Following what I believed to be an interesting discussion on Twitter about Libya, I was directed to wards my fellow tweep’s blog on the subject (which you can find by clicking here) and felt the need to post a longer, more considered response than Twitter allows. And seeing as most of my blog entires here have been purely local for a long time, I felt like changing that by posting my comments here too.
TTFN
Gareth.
ON LIBYA.
There are several reasons why I disagree with your concerns here.
Libya and Afghanistan are worlds apart, and this is reflected in both the nature of their opposition/dictatorships and our involvement. AFG is deprived to an extent we can barely imagine over here. It has little infrastructure, a very poorly educated people, has rarely been governed effectively including by the Taliban, has little in the way of meaningful economic activity internally or externally other than heroin production, and indeed there was little support for or planning of nation-building for after the conflict.
In Libya you have a country that is almost the mirror opposite in terms of wealth creation, population education, infrastructure (including communications), and the opposition is d=both more defined and purposeful than anything we have seen in Afghanistan, even today.
A big mistake in iraq was dismantling the entire state from law enforcement to education in order to clear out all Ba’athist elements. This is not a mistake that will be made in Libya. There IS an opposition in Libya, which cannot be said of Afghanistan which was always a vastly under-developed feudal/tribal society. Yes, Libya has tribes, but they are of far less importance in this well educated society than in Afghanistan or the importance that Islamic factions played in iraq for example.
The international presence, and therefore interest, in Libya is also much greater than it ever has been in Afghanistan. This is reflected not only in the number of international companies who have been operating in Libya but also the international workforce AND the international governmental support given to the NTC since these events began. All of these things are as far from Afghanistan as you can imagine, and in fact bear closer inspection to Iraq. yet even in comparison with Iraq the positions in Libya are a huge improvement over that country under Saddam or since and our intervention has learned many lessons from that sorry failure.
So I believe your comparison with Afghanistan is wide of the mark, and even the closer one with Iraq gives us much more cause for hope than you probably believe.
And as for the coalition that is the NTC falling apart, of course it will. That is what we call democracy, with different parties and groups presenting themselves to Libyans in the coming months in advance of their first elections.
If that coalition turned out to be nothing but a single alternative power base, installing a new dictatorship, elective or otherwise, we would rightfully bemoan the situation.

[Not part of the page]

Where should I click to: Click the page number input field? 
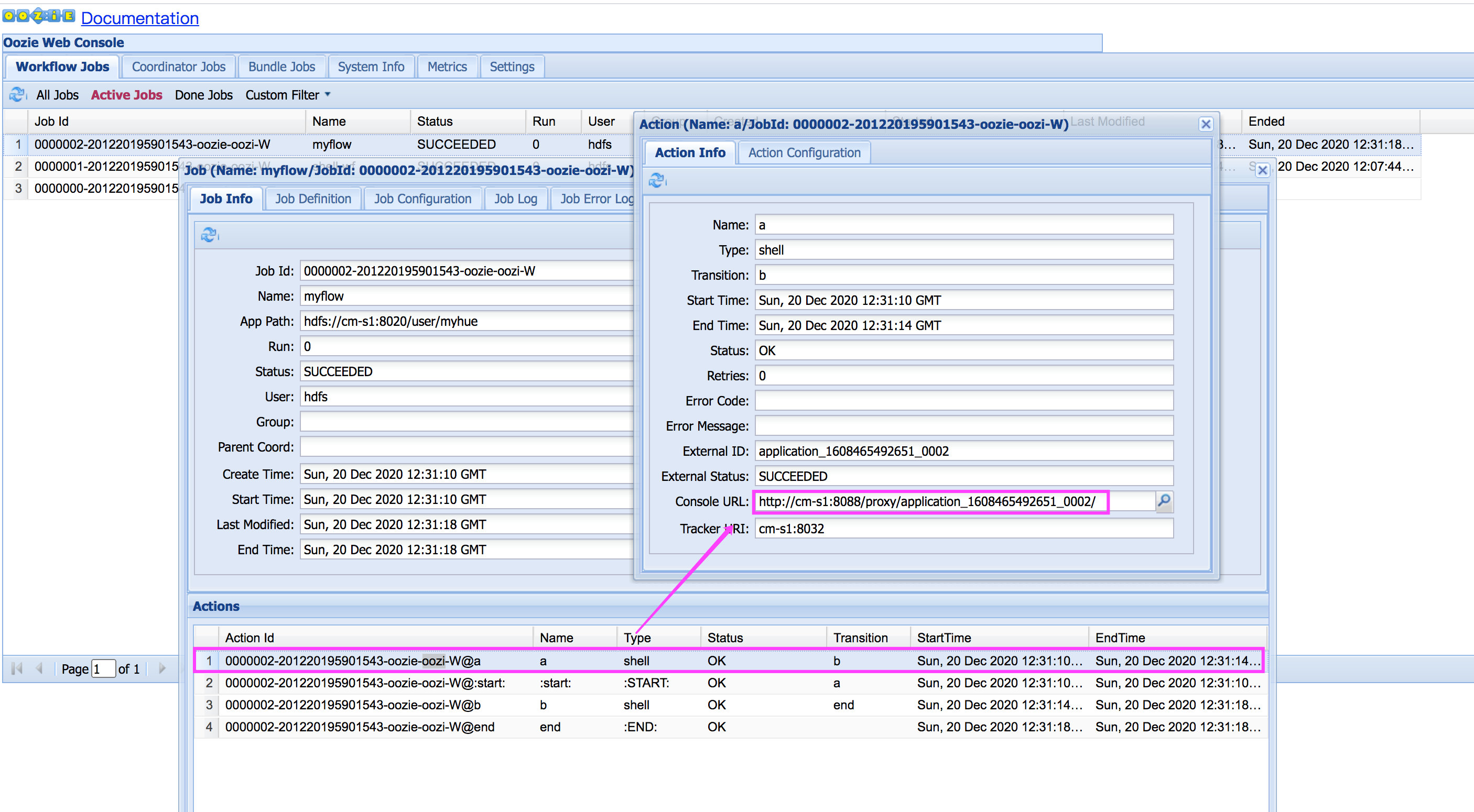104,668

As one regular Tweeter on this subject noted, “For those worrying about Libya’s future: it might get worse, but it has never had a better chance to get better.”
Yes you disliked our intervention, but instead of looking for reasons for it to fail, why not seek to give advice and support as 6 million Libyans stand on the edge of what could be achieving freedom and democracy for the first time, at the cost of the blood of their sons and daughters.